Scientific classification
- Kingdom: Animalia
- Phylum: Chordata
- Class: Amphibia
- Order: Anura
- Family: Dicroglossidae
- Genus: Nanorana
- Species: N. blanfordii
- Binomial name: Nanorana blanfordii (Boulenger, 1882)
- Synonyms: Rana blandfordii Boulenger, 1882 ; Paa blanfordii (Boulenger, 1882) ; Chaparana blanfordii (Boulenger, 1882) ; Rana yadongensis Wu, 1977 ; Paa yadongensis (Wu, 1977) ;

= Nanorana blanfordii =

- Authority: (Boulenger, 1882)
- Conservation status: LC

Species of amphibian

Nanorana blanfordii (common names: Blanford's frog, Blanford's paa frog, Blanford's spiny frog, Blanford's hill frog) is a species of frog in the family Dicroglossidae.
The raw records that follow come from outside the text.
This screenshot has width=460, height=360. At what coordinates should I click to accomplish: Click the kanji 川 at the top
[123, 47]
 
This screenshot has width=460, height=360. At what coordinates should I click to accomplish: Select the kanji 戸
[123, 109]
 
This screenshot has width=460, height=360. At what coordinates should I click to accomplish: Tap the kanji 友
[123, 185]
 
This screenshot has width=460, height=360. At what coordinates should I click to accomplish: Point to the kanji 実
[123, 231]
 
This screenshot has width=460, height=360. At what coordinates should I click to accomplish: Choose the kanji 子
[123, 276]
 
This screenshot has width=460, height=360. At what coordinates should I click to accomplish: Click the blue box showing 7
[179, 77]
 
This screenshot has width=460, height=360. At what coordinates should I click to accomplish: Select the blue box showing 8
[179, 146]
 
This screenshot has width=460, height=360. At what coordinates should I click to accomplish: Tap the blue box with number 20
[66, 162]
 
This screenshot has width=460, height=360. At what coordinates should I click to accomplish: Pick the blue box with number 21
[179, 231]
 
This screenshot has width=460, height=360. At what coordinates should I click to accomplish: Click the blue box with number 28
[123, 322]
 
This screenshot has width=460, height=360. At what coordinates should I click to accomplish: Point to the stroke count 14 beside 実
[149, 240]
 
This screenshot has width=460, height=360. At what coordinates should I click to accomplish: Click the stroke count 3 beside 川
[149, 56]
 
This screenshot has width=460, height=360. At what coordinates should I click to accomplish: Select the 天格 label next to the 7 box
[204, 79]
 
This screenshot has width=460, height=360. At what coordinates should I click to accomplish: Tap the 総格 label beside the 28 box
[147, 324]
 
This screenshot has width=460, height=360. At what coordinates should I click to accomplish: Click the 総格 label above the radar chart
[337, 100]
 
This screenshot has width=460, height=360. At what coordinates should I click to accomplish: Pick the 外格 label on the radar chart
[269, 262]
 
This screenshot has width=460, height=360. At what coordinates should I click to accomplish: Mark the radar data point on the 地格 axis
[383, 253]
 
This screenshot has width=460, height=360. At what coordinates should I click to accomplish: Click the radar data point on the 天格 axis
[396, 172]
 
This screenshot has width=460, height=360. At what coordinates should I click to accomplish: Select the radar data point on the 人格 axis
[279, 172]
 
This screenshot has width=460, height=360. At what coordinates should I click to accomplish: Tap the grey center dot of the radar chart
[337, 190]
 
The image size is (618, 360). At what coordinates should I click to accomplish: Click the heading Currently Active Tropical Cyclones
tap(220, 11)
It is found in northeastern India, southern Tibet (China), and eastern Nepal, and likely in the adjacent western Bhutan. The specific name blanfordii honours William Thomas Blandford, a British geologist and zoologist.

==Description==
Nanorana blanfordii are medium-sized frogs, though relatively small among their closest relatives: adult males measure 39–47 mm and adult females 39–56 mm in snout–vent length. The snout is rounded. The tympanum is not very distinct. The finger and toe tips bears discs; the toes are webbed. The dorsum is grey-brown and has some black markings with white margins. There are two black triangular marks between the eyes. The underparts are white.

The tadpoles are up to 52 mm in length.

==Habitat and conservation==
Nanorana blanfordii occurs in small streams and the surrounding grassland and temperate forest at elevations of 2600–3400 m above sea level. Breeding takes place in streams, and the eggs are laid in water under stones.

Nanorana blanfordii is rare in China, whereas its population size is unknown elsewhere. Threats to it are unknown. It occurs in the Yadong National Nature Reserve in Tibet.